What did the scientists uncover?
In the paper, which was published in Translational Psychiatry in October 2024, the research team pointed to three key discoveries.
- Changes in brain waves are associated with treatment success
- After 8 weeks, delta and theta waves – both of which are associated with cognitive and emotional controls – increased in people whose symptoms improved with escitalopram. These changes were unique to escitalopram and not seen in those treated with CBT, suggesting potential specific biological targets that could aid in the development of more tailored treatments.
- Early brain changes matter
- Theta waves increased after just two weeks – linking to initial symptom improvement. These early signals could help predict if a treatment will work, saving time and effort.
- Shared mechanisms exist across treatments
- Reduction in alpha waves was a common marker of success for both escitalopram and CBT, signally a possible shift from internal rumination to a more engaged, outward focus, which can be important in overcoming depression.
Steps towards predicting treatment success and personalized care
These findings open new pathways to study how the brain responds to depression treatments.
Dr. Faranak Farzan of CAN-BIND, the study’s principal investigator, and first author Benjamin Schwartzmann, a PhD Candidate at Simon Fraser University, explained why these results matter.

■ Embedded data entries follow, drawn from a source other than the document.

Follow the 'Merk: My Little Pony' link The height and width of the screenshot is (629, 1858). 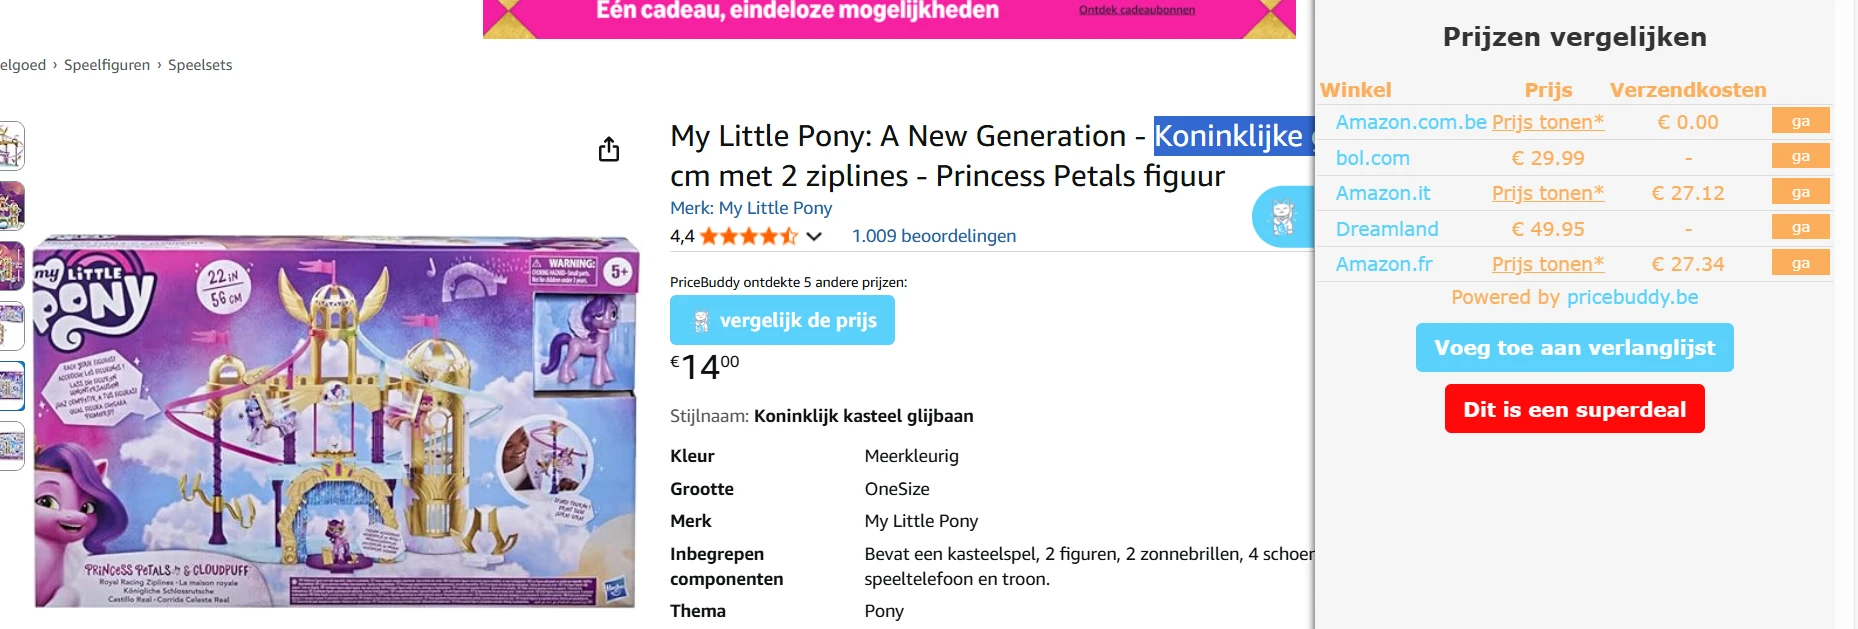[x=750, y=208]
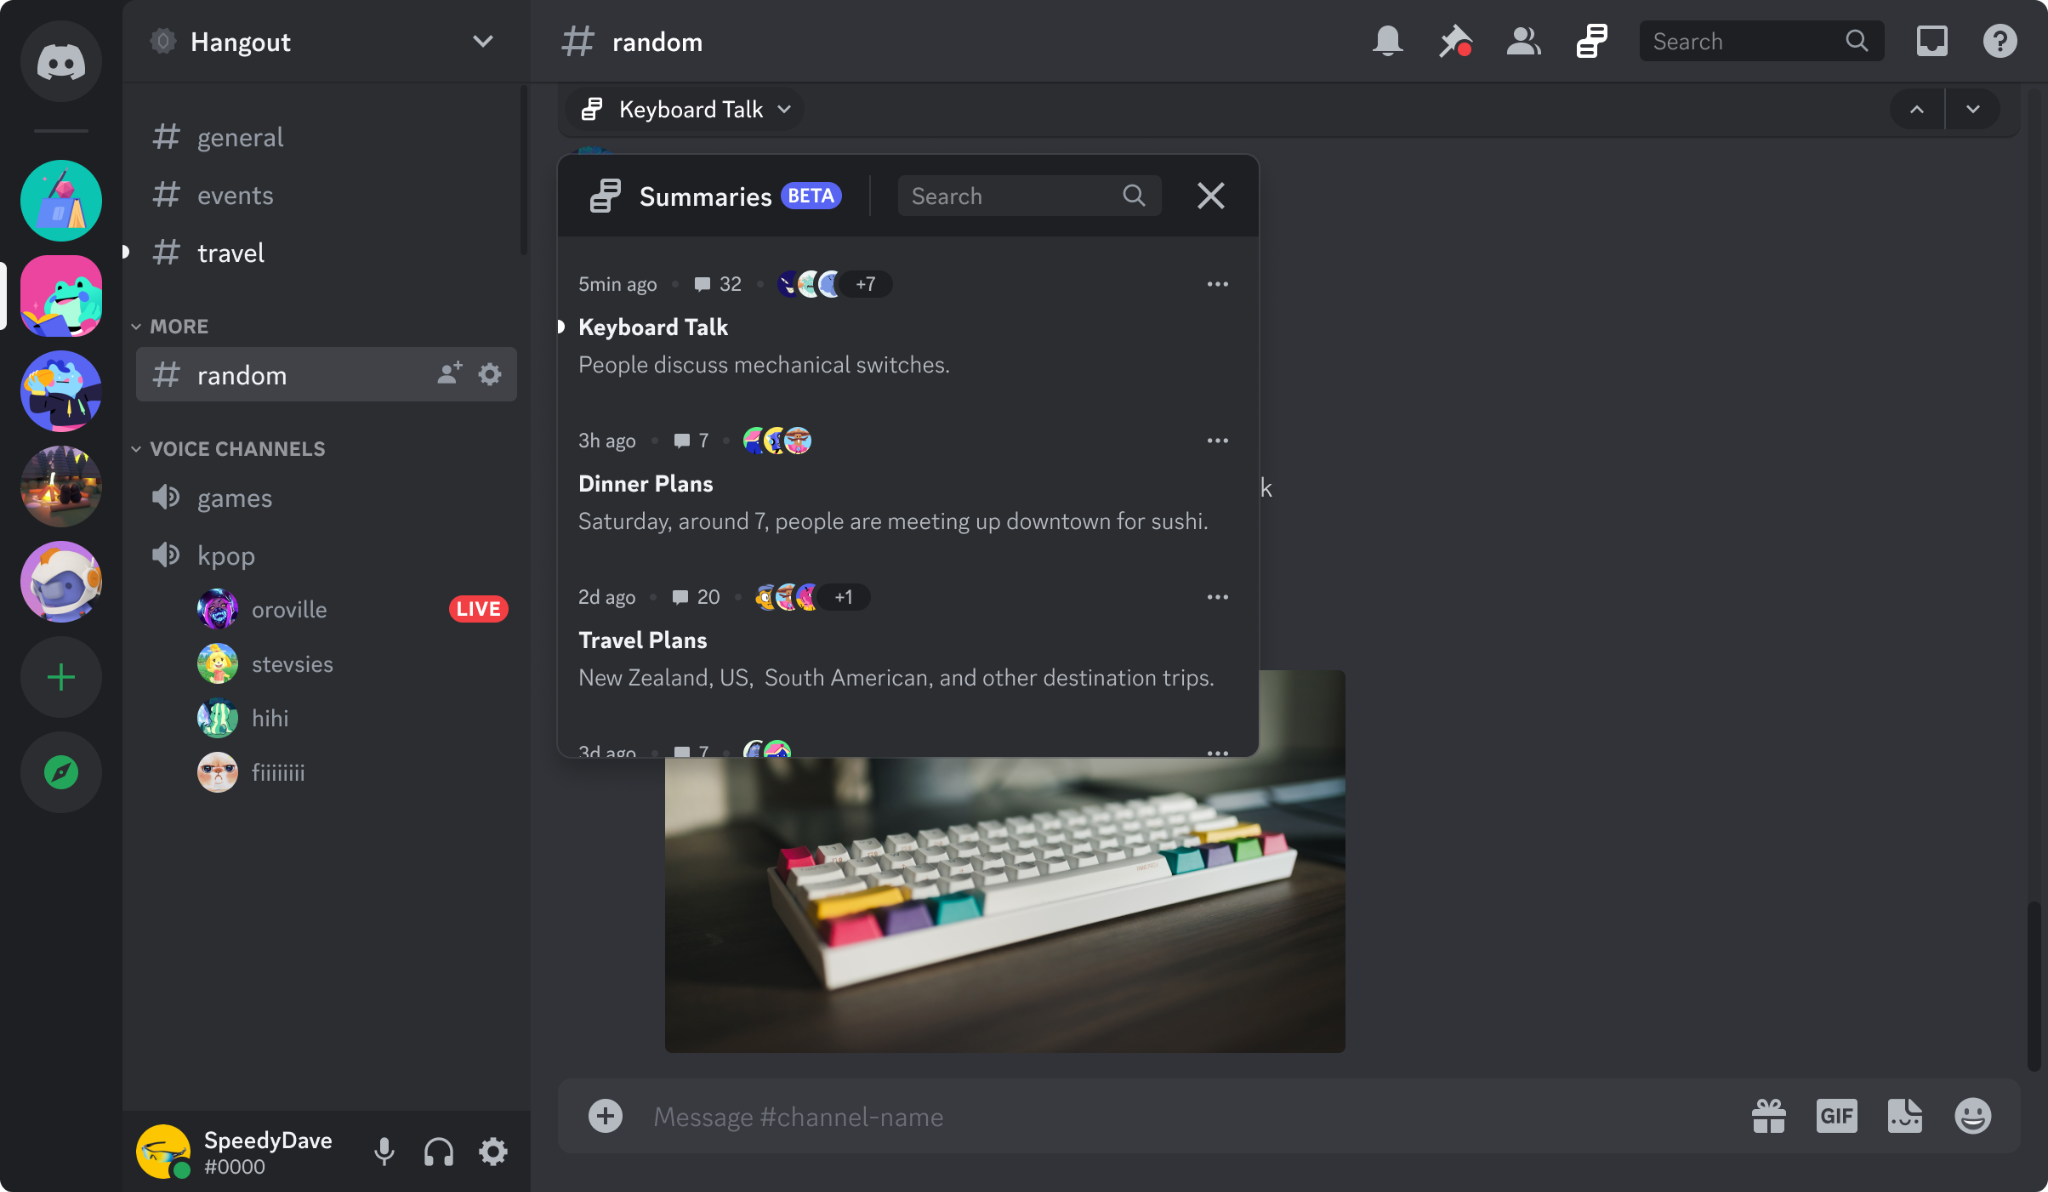2048x1192 pixels.
Task: Open Dinner Plans summary thread
Action: click(x=645, y=482)
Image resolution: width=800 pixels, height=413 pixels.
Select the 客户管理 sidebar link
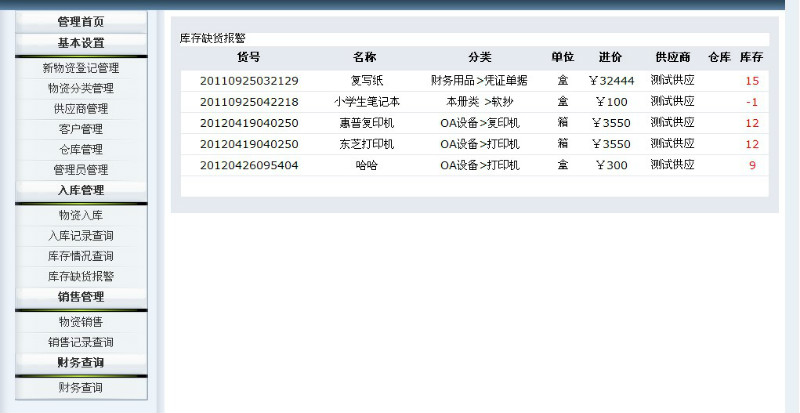tap(80, 128)
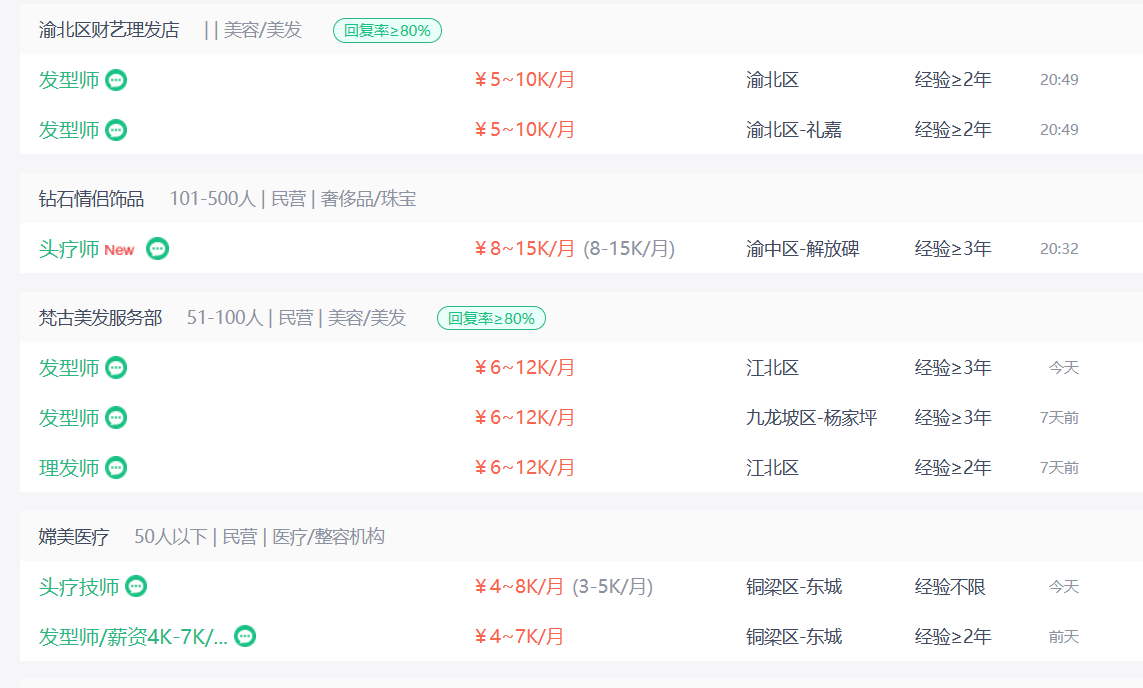Click 回复率≥80% badge for 梵古美发服务部
This screenshot has height=688, width=1143.
[x=491, y=318]
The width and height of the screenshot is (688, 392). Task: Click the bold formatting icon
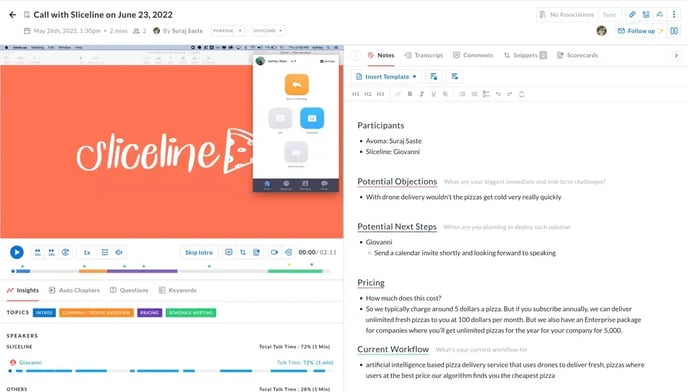pyautogui.click(x=410, y=94)
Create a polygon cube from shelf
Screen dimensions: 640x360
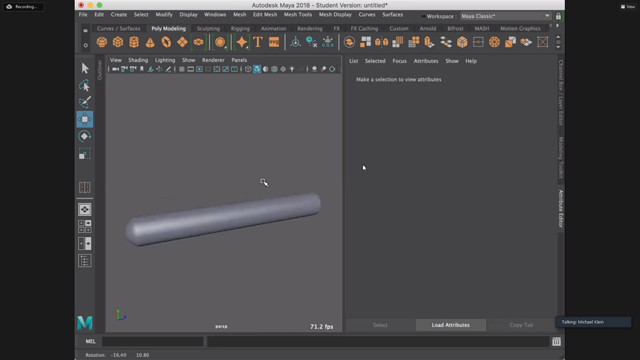click(118, 42)
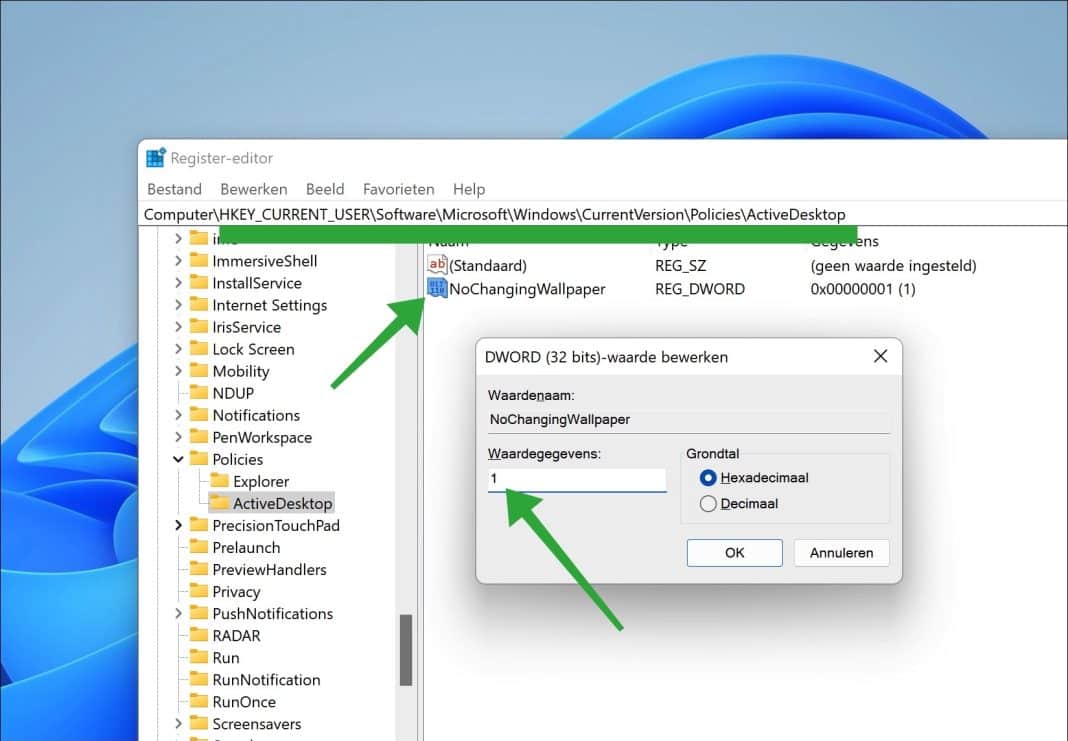The image size is (1068, 741).
Task: Click the Prelaunch folder icon
Action: click(199, 547)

EEG changes could guide doctors in selecting the right treatment, they noted, reducing the trial-and-error process and helping people feel better sooner, resulting in faster, personalized care. Additionally, EEG is widely available and easy to use, making it a practical tool for improving mental health care across diverse communities. “This is an objective way to see how and if a drug is working for a person,” Dr. Farzan said. “Understanding how different therapies affect brain waves may lead to innovative approaches, such as combining treatments or developing new neurotechnology-based diagnostics or treatments, which offers hope for quicker, more effective treatments, tailored to each person’s needs.”
Given that it takes about two weeks for an antidepressant to begin to show effects on mood, and these changes in brain waves might be part of the explanation of what treatment might be helping someone. And if a drug is failing a person, this novel approach can let the patient and clinician switch to a different treatment faster. CAN-BIND's study is a step toward smarter, more effective care for depression. By identifying patterns in brain activity, researchers are creating a future where mental health treatments are faster, more accurate, and more hopeful. The CAN-BIND team is currently conducting a clinical trial to evaluate the utility of EEG as a biomarker using baseline EEG to allocate participants to treatments.